West Virginia Wesleyan Low-Res

West Virginia Wesleyan Low-Res

Please allow me to follow up on my last Wesleyan post with a few more brags about the MFA program at which I teach. One metric of an MFA program is the accomplishments of its students and staff. Recently, our own Brett Gordon Bratton won Jack Wild Publishing’s 2023 Chapbook contest. Alum Gabriel Rogers won first place in Boulevard’s 2022 Nonfiction Contest for Emerging Writers with his mysteriously-titled essay “68091.”

On a faculty front, Jacinda Townsend was longlisted for the 2023 Mark Twain American Voice in Literature. Her most recent book Mother Country is also a nominee for the 2023 Hurston/Wright Legacy Award. Our fearless program director Doug Van Gundy recently published a powerful essay in Guernica about climate change and flooding in Appalachia. He also has a piece in the anthology What Things Cost, which focuses on labor and features writing from Natalie Diaz, Ocean Vuong, Reginald Dwayne Betts, Gerald Stern, and Jericho Brown.

Faculty member Jessica Handler’s essay “Permanent Record” is a “Notable” in this year’s Best American Essays. It originally appeared in Full Grown People.

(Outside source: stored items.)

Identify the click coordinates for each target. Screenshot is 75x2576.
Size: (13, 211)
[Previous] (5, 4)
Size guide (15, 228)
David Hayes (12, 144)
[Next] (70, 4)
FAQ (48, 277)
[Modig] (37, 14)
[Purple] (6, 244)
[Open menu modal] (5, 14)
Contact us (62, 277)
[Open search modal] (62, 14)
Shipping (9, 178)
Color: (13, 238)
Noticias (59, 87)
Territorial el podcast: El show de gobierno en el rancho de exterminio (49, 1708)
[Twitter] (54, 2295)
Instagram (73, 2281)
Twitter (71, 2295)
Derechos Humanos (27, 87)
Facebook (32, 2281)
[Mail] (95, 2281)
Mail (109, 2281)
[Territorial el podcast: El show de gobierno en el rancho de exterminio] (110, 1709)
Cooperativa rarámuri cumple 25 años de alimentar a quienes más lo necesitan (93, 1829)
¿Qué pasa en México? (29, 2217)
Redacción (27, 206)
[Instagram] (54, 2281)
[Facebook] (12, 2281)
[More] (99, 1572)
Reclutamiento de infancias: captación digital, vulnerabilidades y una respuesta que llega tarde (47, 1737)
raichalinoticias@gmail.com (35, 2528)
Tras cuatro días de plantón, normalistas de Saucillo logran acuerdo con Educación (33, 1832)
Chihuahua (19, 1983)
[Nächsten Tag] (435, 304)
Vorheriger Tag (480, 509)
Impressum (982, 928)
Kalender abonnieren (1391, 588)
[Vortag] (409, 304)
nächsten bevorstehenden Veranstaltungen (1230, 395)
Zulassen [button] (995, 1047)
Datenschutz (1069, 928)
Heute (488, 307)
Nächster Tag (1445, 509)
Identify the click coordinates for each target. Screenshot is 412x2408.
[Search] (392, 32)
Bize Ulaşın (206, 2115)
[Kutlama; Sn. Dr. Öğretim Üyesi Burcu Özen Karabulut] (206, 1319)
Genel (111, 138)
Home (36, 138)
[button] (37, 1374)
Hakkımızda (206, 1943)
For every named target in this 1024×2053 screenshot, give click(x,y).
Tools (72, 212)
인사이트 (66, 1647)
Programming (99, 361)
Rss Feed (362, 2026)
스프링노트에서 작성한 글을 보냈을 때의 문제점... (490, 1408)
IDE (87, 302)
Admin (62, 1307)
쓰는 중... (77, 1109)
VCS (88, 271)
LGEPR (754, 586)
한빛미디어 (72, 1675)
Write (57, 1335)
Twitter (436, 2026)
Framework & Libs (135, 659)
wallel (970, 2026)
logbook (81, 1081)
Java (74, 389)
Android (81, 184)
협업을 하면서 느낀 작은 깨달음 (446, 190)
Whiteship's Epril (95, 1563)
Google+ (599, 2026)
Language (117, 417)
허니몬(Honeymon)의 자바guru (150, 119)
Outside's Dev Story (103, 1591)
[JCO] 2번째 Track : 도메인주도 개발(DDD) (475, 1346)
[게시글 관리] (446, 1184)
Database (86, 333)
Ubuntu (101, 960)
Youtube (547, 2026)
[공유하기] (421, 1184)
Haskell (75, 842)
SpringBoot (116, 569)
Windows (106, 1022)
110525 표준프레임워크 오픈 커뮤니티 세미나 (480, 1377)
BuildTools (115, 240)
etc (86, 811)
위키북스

While I’m at it, I’d be remiss not to mention recent accomplishments by Wesleyan College students: my former student Joelle McDonald won a statewide writing contest judged by Ann Pancake. I recently learned that my Twitter friend James Tate Hill is a Wesleyan alum. Hill’s memoir Blind Man’s Bluff is a New York Times Editors’ Choice and a Washington Independent Review of Books Favorite Book of the year.

There’s something special about Buckhannon, which has produced writers such as Irene McKinney and Jayne Ann Phillips. In Joy Castro’s memoir “Hungry,” she mentioned visiting our campus and finding the inspiration to enroll in college and pursue a career as an academic.